Attraction downtime is another problem that’s making lines long and nerves frayed. I’m not sure what Iger or anybody could do to address the inherent complexities of sophisticated attractions like Star Wars: Rise of the Resistance and Remy's Ratatouille Adventure. But it sure would be nice if they could be kept up and running at full capacity all of the time.
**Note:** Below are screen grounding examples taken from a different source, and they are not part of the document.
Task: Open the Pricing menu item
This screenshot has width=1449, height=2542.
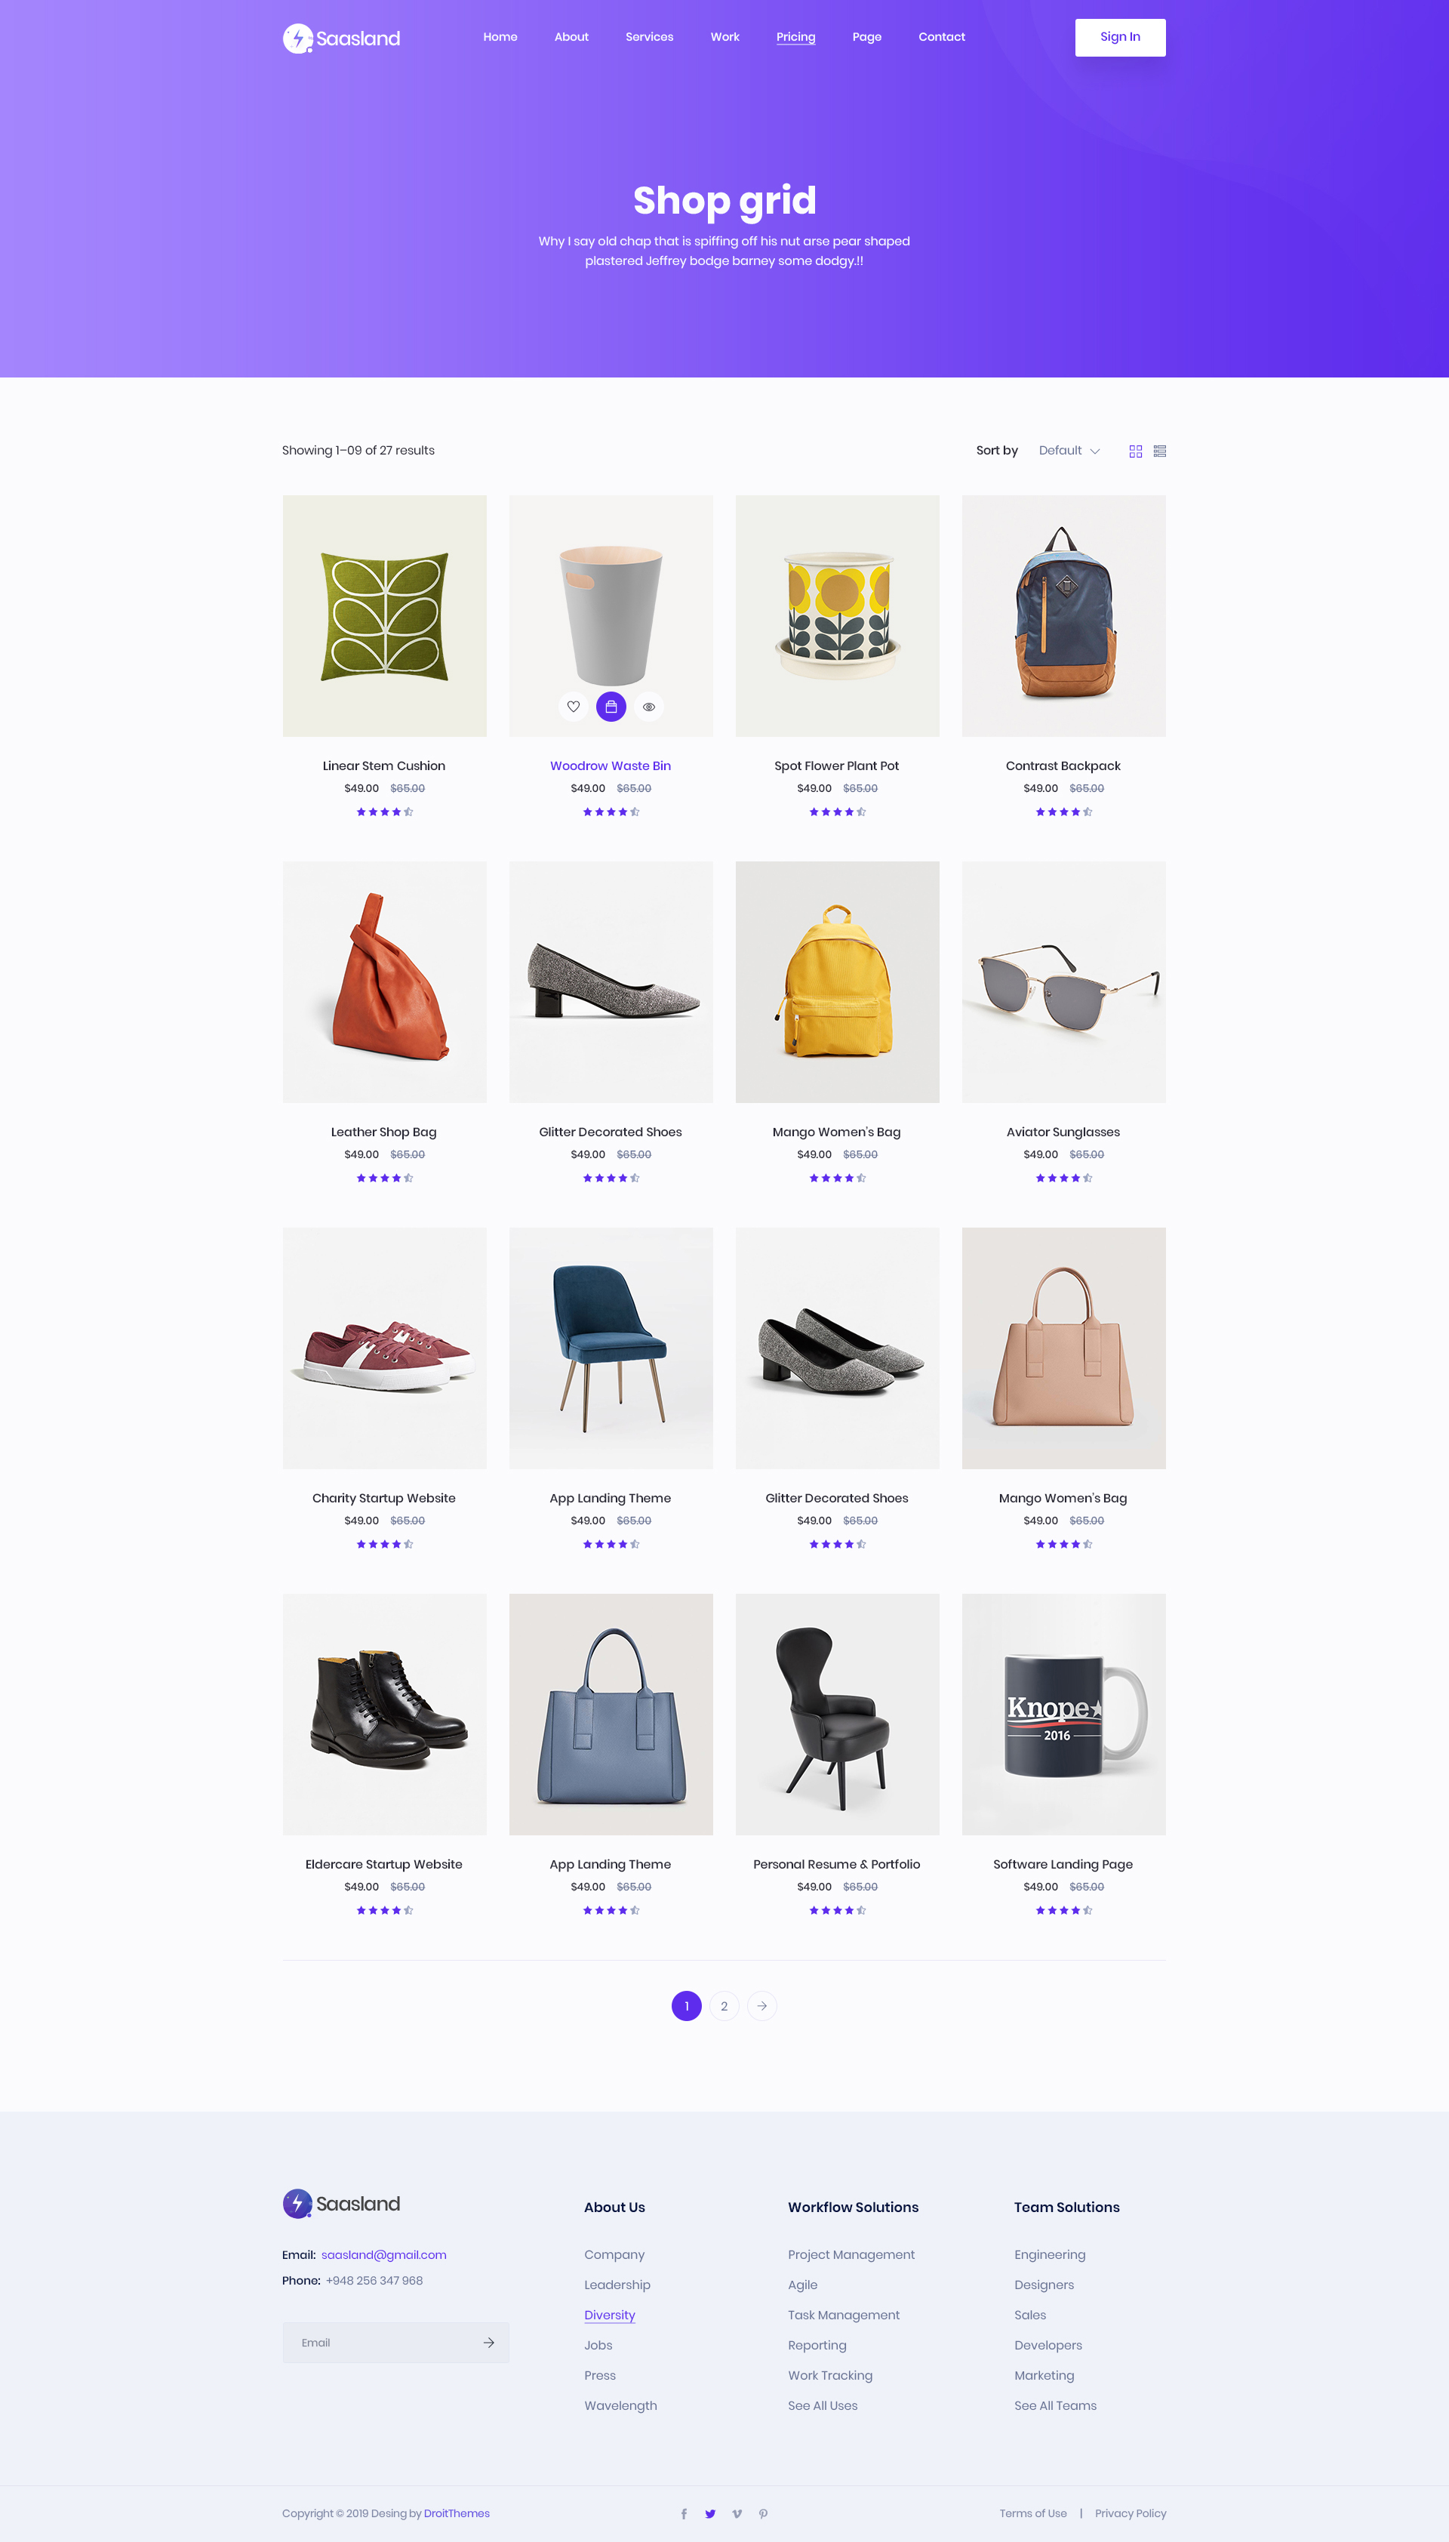Action: tap(796, 37)
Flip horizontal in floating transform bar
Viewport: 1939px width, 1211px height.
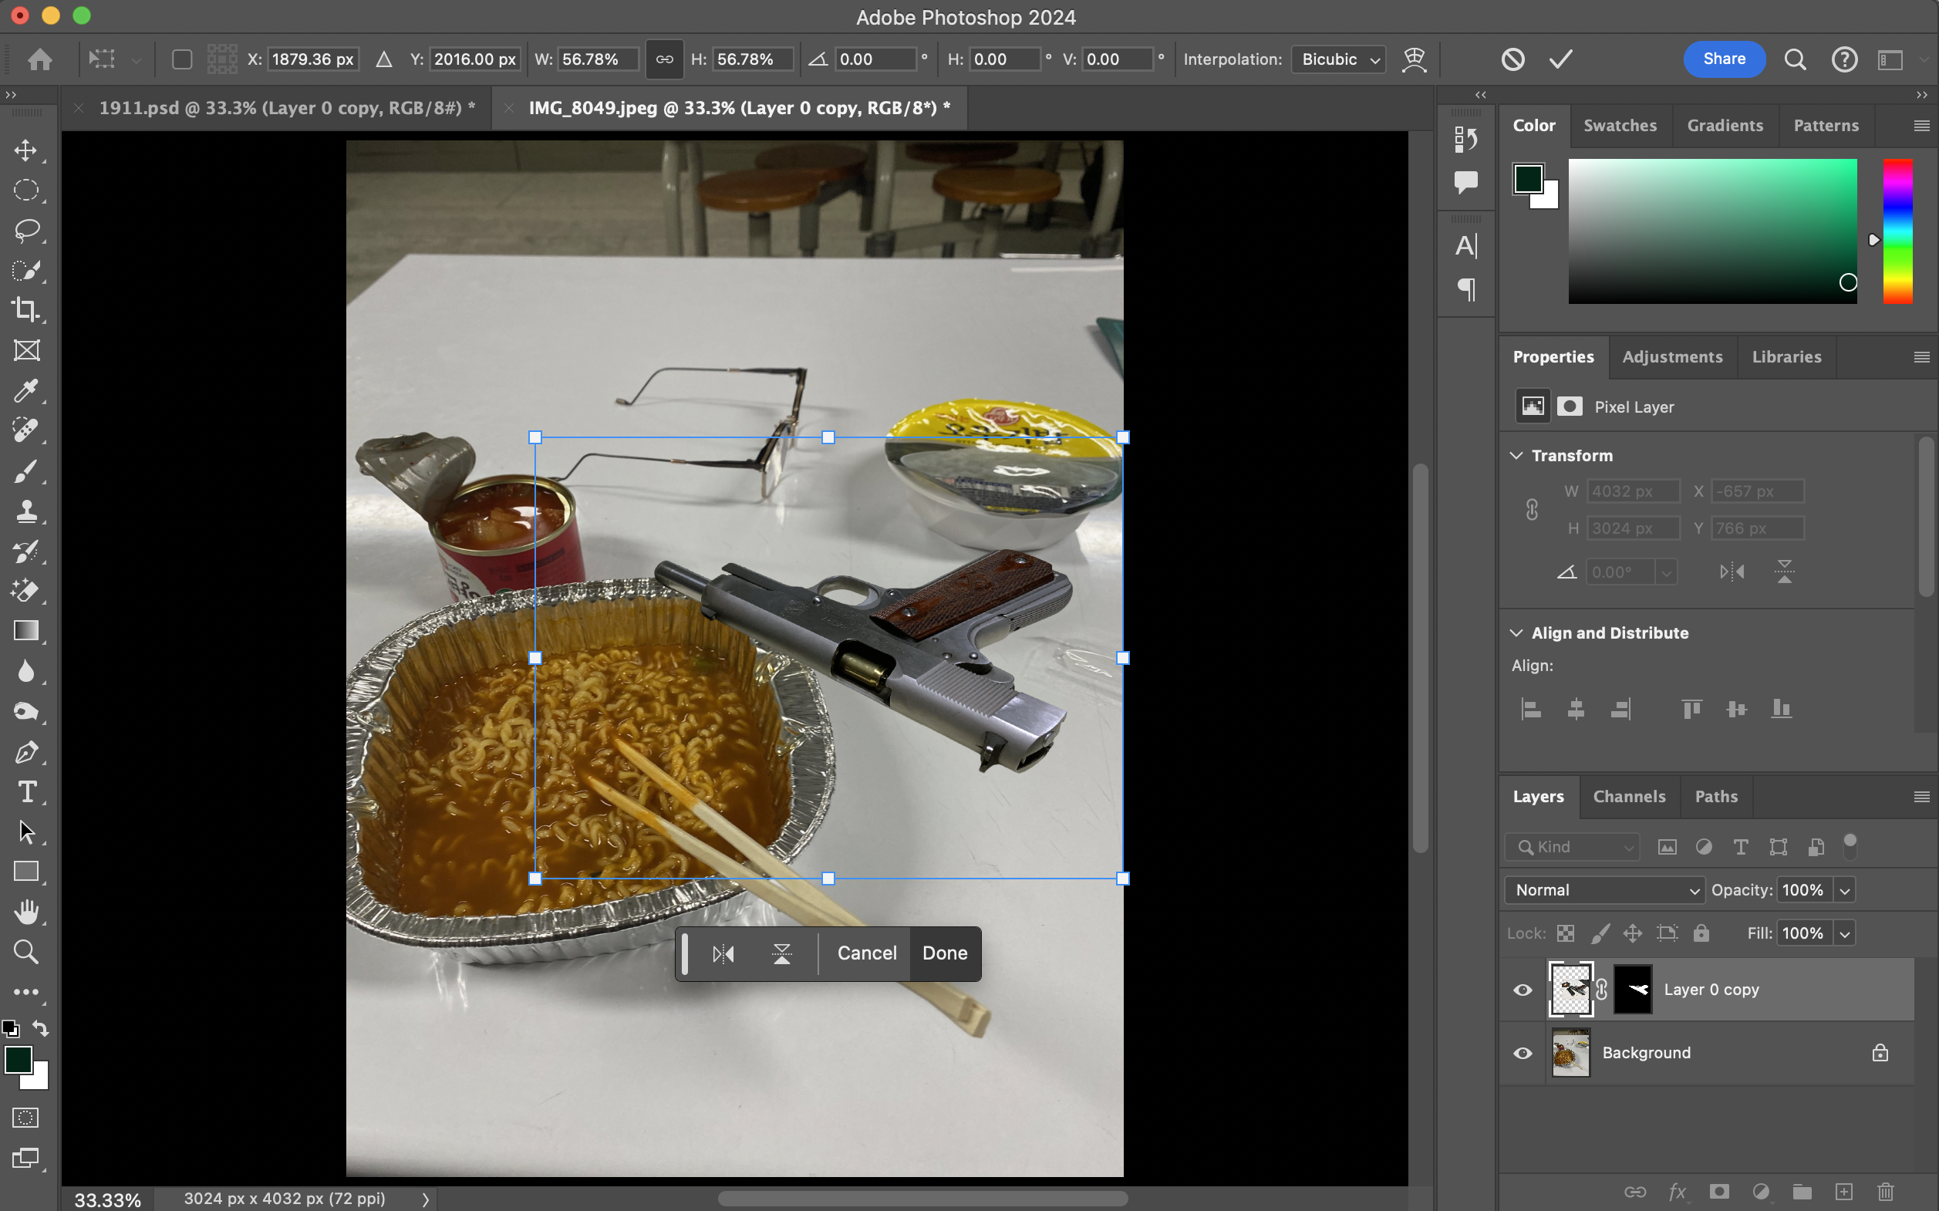tap(722, 953)
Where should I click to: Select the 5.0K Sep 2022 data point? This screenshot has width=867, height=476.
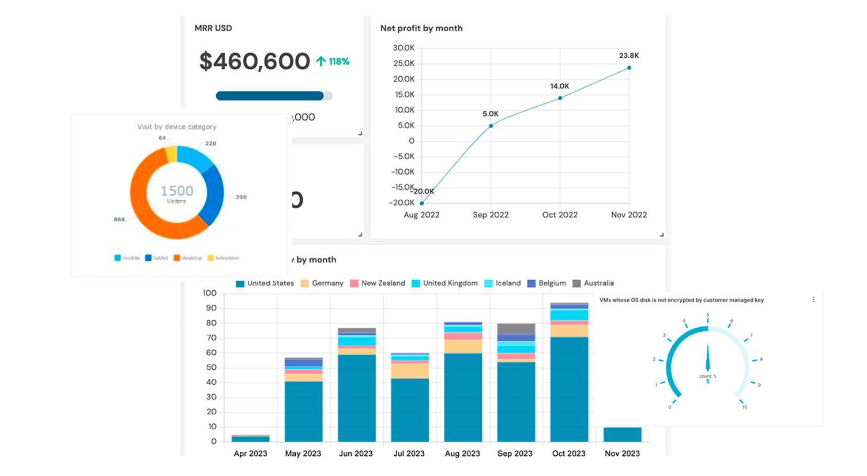491,126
It’s also not Chapek’s, or really anybody’s fault, that Disney is having a hard time fully staffing its parks. That has an impact on service and wait times as well. I get why COVID threw a curveball at the workforce at large, but I don’t understand why so many people are still choosing not to work and how they are able to pay their bills. How is it that so many people are able to visit the Disney parks and pay inflated prices to do so, yet there are not enough cast members to serve them? Might Iger help develop an initiative to hire more staff?
A great way to reduce wait times would be to increase capacity. More high-profile, high-capacity attractions like TRON Lightcycle Run, which is coming next year to the Magic Kingdom at Disney World, would certainly help. Until Disney gets its finances in order, however, it might be difficult to come up with the cash for major investments.
It would make even more sense for both Disney World and Disneyland to each add new gated parks. That would really increase capacity. With Universal’s Epic Universe on track to open in 2025, it would especially make sense in Florida. It’s virtually impossible for Iger to develop and open a new gate in time to compete with Disney’s I-4 rival. But he could at least make some major announcements of things to come, thereby generating excitement and hogging a bit of the spotlight.
Well, that’s quite a laundry list I’ve prepared for Mr. Iger. As I said, with so much to fix throughout the company, it’s probable he won’t be concentrating on the parks much in the short term. Iger’s newly negotiated term at the helm is only for two years, and one of his primary mandates from Disney’s board is to develop a successor.
One of the names being tossed around as possible heir apparent is D’Amaro. He fits the Iger mold and certainly has the charisma and credibility for the position. Hey Josh, how about you pad your résumé by working with the new/old Bob to work on some of these issues at the parks?
What was your reaction when you heard the news about Chapek’s departure and Iger’s return? What would you like to see Iger address at the parks? Realistically, what do you think he will be able to accomplish?